Extrait retenu
Un opérateur économique n' a pas droit à ce que, en vertu de l' article 5, paragraphe 2, du règlement n° 1697/79, il ne soit pas procédé au recouvrement a posteriori des droits à l' importation dans une hypothèse où l' erreur de l' administration douanière, dont il a profité, a tenu au fait que celle-ci, au lieu d' appliquer les dispositions tarifaires communautaires publiées au Journal officiel des Communautés européennes, s' est référée à un tarif d' usage national qui anticipait à tort une réduction des droits proposée par la Commission mais rejetée par le Conseil, car il s' agit d' une erreur qu' au sens du règlement précité il aurait pu raisonnablement déceler .

En effet, d' une part, les dispositions tarifaires communautaires constituent, à la date de leur publication au Journal officiel des Communautés européennes, le seul droit positif en la matière, droit que nul n' est censé ignorer . Un tarif d' usage rédigé par les autorités nationales ne constitue qu' un manuel pour les opérations de dédouanement; il n' a qu' une valeur purement indicative et ne peut en aucun cas remettre en cause la primauté du droit communautaire . D' autre part, une erreur de taux peut être décelée par un opérateur économique attentif grâce à la lecture du Journal officiel des Communautés européennes, dans lequel sont publiées les dispositions pertinentes .

Par ailleurs, un opérateur économique professionnel, dont l' activité consiste, pour l' essentiel, en des opérations d' import-export, ne peut fonder une confiance légitime quant au taux du droit applicable sur une simple proposition de la Commission insérée dans un tarif d' usage national car il n' est pas démesuré d' exiger de sa part une consultation des journaux officiels pertinents .

Parties


Dans l' affaire 161/88,

ayant pour objet une demande adressée à la Cour en application de l' article 177 du traité CEE par le Finanzgericht Muenchen et tendant à obtenir, dans le litige pendant devant cette juridiction entre

Friedrich Binder GmbH & Co, KG, société de droit allemand ayant son siège social à Herrenberg

et

Hauptzollamt Bad Reichenhall,

une décision à titre préjudiciel sur la validité de la décision de la Commission du 5 novembre 1985, document K ( 85 ) 1732 final, constatant qu' il doit être procédé au recouvrement "a posteriori" des droits à l' importation pour un montant de 22 917,83 DM sur les importations de griottes congelées originaires de Yougoslavie et importées en République fédérale d' Allemagne par trois entreprises dont Binder entre le 30 janvier 1983 et le 5 mars 1983,

LA COUR ( première chambre ),

composée de M . R . Joliet, président de chambre, Sir Gordon Slynn et M . G.C . Rodriguez Iglesias, juges,

avocat général : M . M . Darmon

greffier : Mme D . Louterman, administrateur principal

considérant les observations présentées, pour la Commission des Communautés européennes, à la procédure écrite et à la procédure orale, par M . J . Sack,

vu le rapport d' audience et à la suite de la procédure orale du 20 avril 1989,

ayant entendu les conclusions de l' avocat général présentées à l' audience du 16 mai 1989,

rend le présent

Arrêt

Motifs de l'arrêt


1 Par ordonnance du 3 mai 1988, parvenue à la Cour le 3 juin suivant, le Finanzgericht Muenchen a posé, en vertu de l' article 177 du traité CEE, une question préjudicielle relative à la validité d' une décision, adressée le 5 novembre 1985 à la République fédérale d' Allemagne, par laquelle la Commission a constaté qu' il devait être procédé au recouvrement "a posteriori" de droits à l' importation pour un montant de 22 917,83 DM sur certaines importations effectuées par trois entreprises allemandes .

(Éléments stockés du jeu de données)
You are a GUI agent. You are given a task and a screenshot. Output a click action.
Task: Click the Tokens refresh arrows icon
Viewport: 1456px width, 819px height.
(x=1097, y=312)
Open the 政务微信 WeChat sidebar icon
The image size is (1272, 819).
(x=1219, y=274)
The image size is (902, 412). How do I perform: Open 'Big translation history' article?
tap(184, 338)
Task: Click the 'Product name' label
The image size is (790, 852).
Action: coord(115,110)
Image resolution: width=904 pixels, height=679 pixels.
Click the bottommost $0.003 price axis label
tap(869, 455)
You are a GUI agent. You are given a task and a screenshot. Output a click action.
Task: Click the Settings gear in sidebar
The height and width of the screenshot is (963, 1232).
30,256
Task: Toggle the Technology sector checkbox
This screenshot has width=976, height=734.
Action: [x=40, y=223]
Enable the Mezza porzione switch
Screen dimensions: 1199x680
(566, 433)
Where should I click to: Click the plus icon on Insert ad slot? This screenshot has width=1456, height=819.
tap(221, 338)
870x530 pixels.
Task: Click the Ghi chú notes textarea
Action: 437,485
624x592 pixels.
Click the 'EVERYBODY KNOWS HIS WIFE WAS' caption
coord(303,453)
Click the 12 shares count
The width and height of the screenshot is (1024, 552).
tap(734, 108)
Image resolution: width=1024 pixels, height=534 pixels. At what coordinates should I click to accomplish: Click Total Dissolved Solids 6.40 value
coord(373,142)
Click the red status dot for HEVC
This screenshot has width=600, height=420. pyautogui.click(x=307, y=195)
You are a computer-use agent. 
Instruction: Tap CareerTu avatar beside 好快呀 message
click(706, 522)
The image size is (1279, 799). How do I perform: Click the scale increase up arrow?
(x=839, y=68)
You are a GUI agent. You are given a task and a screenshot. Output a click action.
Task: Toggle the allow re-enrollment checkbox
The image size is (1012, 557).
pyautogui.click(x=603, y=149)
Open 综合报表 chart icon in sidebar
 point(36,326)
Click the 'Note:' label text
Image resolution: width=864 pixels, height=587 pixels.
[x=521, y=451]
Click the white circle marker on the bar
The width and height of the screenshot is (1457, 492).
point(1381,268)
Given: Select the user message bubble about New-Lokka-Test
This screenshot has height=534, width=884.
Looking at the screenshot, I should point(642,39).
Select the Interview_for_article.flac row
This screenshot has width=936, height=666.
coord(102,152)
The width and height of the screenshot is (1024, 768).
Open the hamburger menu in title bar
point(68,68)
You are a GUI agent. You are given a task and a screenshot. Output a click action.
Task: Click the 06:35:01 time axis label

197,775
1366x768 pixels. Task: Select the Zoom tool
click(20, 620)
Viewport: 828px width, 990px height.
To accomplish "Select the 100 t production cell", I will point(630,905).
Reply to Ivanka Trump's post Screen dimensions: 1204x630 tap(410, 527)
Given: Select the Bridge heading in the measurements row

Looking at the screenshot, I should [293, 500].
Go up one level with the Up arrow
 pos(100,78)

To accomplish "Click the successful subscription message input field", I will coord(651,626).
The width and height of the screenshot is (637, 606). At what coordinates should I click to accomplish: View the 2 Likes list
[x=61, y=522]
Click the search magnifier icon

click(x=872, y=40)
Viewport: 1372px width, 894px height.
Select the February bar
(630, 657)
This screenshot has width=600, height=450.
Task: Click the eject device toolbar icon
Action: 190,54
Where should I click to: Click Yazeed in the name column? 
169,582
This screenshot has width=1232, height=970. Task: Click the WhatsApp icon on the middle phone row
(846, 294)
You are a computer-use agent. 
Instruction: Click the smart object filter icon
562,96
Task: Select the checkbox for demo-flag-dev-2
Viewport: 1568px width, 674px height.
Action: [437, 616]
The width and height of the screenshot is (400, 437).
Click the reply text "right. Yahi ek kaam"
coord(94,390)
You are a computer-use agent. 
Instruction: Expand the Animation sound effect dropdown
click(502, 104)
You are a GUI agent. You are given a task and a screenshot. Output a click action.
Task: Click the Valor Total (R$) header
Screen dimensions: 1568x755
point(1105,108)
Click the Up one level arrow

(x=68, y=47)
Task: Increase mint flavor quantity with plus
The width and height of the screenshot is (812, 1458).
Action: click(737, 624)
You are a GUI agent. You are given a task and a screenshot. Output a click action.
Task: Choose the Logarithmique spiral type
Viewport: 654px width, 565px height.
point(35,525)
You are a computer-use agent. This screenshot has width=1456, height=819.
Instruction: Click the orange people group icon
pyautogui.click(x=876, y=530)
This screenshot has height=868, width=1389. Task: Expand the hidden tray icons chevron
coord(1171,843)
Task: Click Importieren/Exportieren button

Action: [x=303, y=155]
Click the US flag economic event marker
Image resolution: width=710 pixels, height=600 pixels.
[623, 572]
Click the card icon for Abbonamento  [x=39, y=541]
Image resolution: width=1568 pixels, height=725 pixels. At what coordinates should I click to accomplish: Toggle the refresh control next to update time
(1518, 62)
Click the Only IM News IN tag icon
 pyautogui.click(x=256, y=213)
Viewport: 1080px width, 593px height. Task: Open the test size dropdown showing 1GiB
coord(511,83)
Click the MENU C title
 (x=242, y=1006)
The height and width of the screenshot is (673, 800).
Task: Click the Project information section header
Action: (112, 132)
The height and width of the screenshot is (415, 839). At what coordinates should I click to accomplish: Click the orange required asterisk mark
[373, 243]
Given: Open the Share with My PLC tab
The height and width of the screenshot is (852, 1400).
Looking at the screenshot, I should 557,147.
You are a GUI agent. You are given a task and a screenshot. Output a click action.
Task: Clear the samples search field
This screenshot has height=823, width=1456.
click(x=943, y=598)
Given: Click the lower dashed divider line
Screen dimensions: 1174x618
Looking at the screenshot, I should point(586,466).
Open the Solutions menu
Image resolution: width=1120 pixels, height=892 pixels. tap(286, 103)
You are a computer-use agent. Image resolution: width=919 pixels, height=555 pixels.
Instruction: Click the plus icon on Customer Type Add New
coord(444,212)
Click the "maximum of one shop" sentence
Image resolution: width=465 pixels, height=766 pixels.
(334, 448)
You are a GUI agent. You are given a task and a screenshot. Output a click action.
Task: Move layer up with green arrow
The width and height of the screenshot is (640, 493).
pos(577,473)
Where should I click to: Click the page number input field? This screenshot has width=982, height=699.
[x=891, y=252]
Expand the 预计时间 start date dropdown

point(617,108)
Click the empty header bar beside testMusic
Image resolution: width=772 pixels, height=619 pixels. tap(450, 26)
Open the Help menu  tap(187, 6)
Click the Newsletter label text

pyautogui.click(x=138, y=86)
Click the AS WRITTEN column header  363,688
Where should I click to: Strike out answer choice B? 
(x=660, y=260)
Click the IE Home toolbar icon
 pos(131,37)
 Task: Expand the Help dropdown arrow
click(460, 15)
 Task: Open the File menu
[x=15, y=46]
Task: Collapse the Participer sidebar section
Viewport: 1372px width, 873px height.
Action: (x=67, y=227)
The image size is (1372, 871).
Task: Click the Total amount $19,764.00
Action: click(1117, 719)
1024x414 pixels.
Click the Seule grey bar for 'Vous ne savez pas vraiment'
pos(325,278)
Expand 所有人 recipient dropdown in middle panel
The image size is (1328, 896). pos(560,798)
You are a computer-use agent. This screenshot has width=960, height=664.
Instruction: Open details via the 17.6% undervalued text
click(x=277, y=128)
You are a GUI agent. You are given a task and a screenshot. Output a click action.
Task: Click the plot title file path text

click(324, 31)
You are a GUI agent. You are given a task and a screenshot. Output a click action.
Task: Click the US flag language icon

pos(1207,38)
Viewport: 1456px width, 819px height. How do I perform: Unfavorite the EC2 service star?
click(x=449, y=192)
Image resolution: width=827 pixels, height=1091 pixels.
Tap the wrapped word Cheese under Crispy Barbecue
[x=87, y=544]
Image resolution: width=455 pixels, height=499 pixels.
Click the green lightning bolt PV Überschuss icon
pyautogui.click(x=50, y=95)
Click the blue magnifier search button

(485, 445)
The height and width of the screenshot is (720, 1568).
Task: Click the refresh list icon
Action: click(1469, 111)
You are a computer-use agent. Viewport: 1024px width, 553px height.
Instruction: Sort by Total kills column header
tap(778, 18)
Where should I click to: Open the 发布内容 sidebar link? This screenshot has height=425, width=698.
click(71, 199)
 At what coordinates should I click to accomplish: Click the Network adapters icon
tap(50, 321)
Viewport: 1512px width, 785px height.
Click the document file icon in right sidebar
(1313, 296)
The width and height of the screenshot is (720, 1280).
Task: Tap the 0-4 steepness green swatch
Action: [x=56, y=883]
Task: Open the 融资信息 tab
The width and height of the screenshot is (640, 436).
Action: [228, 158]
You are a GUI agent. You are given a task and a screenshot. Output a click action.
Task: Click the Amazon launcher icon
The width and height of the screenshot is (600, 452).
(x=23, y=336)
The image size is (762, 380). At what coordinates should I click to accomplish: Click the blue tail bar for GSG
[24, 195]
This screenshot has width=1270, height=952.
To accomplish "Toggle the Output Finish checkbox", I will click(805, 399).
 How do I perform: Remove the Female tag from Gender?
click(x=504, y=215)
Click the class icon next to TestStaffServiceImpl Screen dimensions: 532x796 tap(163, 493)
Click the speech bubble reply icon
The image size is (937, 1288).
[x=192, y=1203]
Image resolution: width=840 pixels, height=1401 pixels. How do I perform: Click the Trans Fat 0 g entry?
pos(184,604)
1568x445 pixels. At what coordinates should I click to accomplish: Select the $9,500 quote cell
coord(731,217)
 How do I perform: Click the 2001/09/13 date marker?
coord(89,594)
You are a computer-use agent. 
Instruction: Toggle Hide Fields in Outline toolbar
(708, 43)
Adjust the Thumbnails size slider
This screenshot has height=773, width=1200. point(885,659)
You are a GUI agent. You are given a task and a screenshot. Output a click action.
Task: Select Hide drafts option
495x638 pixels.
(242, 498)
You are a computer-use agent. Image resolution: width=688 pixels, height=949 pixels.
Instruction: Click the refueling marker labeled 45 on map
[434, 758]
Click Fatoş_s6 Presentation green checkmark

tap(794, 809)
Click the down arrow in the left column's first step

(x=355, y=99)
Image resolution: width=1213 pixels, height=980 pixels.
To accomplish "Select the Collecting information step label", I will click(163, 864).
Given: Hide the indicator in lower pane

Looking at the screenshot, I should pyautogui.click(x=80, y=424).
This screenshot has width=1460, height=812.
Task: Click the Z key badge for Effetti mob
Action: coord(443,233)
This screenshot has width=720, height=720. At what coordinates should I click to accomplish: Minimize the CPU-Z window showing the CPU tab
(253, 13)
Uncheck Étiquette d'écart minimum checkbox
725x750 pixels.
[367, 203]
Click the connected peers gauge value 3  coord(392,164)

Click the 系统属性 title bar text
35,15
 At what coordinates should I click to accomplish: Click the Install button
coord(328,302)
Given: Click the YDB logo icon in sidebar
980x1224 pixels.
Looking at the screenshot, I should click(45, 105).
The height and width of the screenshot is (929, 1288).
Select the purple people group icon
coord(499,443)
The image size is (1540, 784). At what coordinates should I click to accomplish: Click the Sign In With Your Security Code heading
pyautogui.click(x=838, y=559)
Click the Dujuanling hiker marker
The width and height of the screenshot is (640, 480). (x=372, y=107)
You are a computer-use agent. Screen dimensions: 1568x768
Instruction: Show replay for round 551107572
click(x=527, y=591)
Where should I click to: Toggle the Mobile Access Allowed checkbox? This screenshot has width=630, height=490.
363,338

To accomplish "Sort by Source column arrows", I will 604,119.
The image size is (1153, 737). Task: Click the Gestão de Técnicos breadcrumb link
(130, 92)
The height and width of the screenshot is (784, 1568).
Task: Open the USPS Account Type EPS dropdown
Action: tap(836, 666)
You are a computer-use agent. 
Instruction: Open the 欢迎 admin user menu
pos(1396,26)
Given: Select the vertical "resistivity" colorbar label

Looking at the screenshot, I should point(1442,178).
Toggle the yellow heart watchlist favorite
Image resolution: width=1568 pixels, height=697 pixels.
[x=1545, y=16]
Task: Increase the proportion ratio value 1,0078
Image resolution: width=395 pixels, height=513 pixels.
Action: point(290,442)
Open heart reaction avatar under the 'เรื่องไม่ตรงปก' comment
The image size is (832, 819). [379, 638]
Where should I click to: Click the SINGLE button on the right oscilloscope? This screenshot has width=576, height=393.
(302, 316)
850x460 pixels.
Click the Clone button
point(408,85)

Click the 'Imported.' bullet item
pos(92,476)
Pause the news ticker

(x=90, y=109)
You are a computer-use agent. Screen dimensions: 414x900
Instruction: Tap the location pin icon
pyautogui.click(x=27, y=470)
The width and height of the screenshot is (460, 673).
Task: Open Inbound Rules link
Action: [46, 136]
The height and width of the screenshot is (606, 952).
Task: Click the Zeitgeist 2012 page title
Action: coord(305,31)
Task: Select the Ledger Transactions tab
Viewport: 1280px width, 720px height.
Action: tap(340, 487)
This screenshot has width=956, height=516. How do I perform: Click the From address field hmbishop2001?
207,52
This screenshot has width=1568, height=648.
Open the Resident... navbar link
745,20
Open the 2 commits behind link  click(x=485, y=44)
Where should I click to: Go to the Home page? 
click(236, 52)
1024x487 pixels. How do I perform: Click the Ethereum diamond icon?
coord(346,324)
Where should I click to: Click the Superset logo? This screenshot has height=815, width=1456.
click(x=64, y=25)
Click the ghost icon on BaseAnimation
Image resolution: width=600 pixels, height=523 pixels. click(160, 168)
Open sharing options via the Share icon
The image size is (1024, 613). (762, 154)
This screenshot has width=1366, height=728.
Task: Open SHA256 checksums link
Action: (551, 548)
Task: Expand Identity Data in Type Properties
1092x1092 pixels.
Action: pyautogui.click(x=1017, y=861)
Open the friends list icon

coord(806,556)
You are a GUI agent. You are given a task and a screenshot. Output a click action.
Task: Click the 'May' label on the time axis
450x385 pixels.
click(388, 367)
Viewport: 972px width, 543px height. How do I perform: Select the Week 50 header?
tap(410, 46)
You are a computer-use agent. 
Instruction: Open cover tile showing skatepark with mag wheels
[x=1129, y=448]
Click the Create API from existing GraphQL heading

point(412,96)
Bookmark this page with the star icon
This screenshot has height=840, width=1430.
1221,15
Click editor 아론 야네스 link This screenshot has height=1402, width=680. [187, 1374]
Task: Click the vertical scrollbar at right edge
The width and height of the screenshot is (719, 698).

Travail à faire
**1)** Répondez aux questions suivantes d'après l'extrait de l'arrêt :
(a) Quel est le numéro de l'affaire ?
(b) Qui est le président de chambre ?
(c) Quel montant de droits à l'importation la Commission a-t-elle constaté devoir être recouvré « a posteriori » ?
**2)** Actualisez l'extrait de l'arrêt en recopiant le passage qui va de "considérant les observations" à "entreprises allemandes .", où "Finanzgericht Muenchen" devient "Finanzgericht München".
Ces données proviennent d'une autre source.

Réponses par tâche
**1)**
(a) 161/88
(b) M. R. Joliet
(c) 22 917,83 DM

**2)**
considérant les observations présentées, pour la Commission des Communautés européennes, à la procédure écrite et à la procédure orale, par M . J . Sack,

vu le rapport d' audience et à la suite de la procédure orale du 20 avril 1989,

ayant entendu les conclusions de l' avocat général présentées à l' audience du 16 mai 1989,

rend le présent

Arrêt

Motifs de l'arrêt


1 Par ordonnance du 3 mai 1988, parvenue à la Cour le 3 juin suivant, le Finanzgericht München a posé, en vertu de l' article 177 du traité CEE, une question préjudicielle relative à la validité d' une décision, adressée le 5 novembre 1985 à la République fédérale d' Allemagne, par laquelle la Commission a constaté qu' il devait être procédé au recouvrement "a posteriori" de droits à l' importation pour un montant de 22 917,83 DM sur certaines importations effectuées par trois entreprises allemandes .